経済を良くするって、どうすれば

経済政策と社会保障を考えるコラム


 *人は死せるがゆえに不合理、これを癒すは連帯の志

消費増税の論争についての雑感

2013年08月03日 | 経済
 市井の人に、「前に消費増税をしたときは、酷い不況になりましたから、慎重にせんといかんですよ」と言うと素直に納得してくれる。これが、なまじ経済を知っている人だったりすると、「消費増税でなく、アジア通貨危機と大型金融破綻が原因だった」と返されたりして、面倒な話になる。筆者も年なので、「財政再建も大事ですな」などと言って、やり過ごすが、こうなるのは、なぜだろうと思ったりする。

 前にも書いたが、三つの薬を一度に飲んで、死ぬような副作用に会った後、そのうちの一つは絶対に安全だからと言って、平然と飲み続けたりはしない。病気で薬を飲まざるを得ないにしても、量を減らしたり、体力の回復を待ったりする。それが世間の生きる知恵というものだ。前回の用量の1.5倍を飲ませようとする日本の財政当局は、やはり、世事には疎いようである。

……… 
 消費増税の判断は、ある意味、常識人の方が正しくできるように思う。財政破綻を心配する人は、上げても大丈夫というデータを好みがちだ。その典型は、「1997年4-6月期は反動減で消費が落ち込んだものの、7-9月期にはプラスになっていた。だから、その後の大型金融破綻がなければ、あんな不況にならなかった」という説だ。こうした消費増税の無罪説は、財政当局の人たちが十年前からしてきたもので、またかという感じだ。

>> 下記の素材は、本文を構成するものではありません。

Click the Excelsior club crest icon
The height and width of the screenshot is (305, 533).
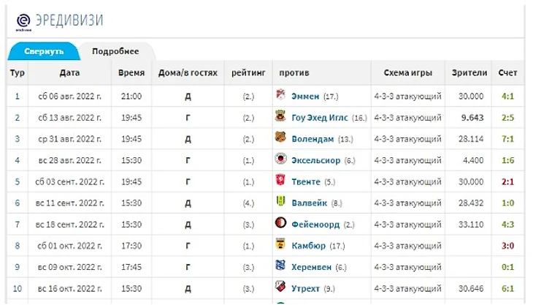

 みなさんは、この説のどこが変だか分りますか? 実は、GDP統計では、本当に消費が戻ったかどうかは不明なのだ。根拠にならないデータを基に主張されても、説得力はない。これは、こういうことである。仮に、消費が+5%伸びていたとしても、その時の所得が+8%伸びていたら、消費は落ち込んだと判断しなければならない。つまり、GDP統計の原データであり、所得の状況まで分る家計調査までたどらないと、実態は分らないということだ。

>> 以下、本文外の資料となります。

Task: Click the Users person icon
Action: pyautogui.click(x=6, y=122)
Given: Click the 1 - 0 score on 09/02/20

 1997年の7月は、まさに、そんな感じだった。前年の高成長を反映してボーナスは伸びたのに、消費は低調であった。企業にしてみれば、生産を増やして、給料を多く払ったのに、お金を使ってくれなかったことになる。それは在庫の急増となって表れる。だから、本コラムは、在庫についてしっかり書いてある鈴木淑夫先生の「月例景気見通し・1997年11月」を見なさいと言っているわけである。

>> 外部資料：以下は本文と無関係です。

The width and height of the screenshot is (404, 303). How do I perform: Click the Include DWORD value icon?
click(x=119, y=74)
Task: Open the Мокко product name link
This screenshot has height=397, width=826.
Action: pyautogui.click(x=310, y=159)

 ついでに言うと、1997年9月には、健康保険の自己負担割合の引上げがあって、消費がかさ上げされてもいる。この年は、消費増税だけでなく、2兆円の社会保険の負担増もあった。こんな事情は忘却の彼方だろうが。こういうことがあるから、「景気を見るには、在庫を見ろ」というセオリーは外せない。それには口を噤み、都合の良いデータを宣伝する財政当局のいかに巧妙なことか。頭の良い人たちだとは思うよ。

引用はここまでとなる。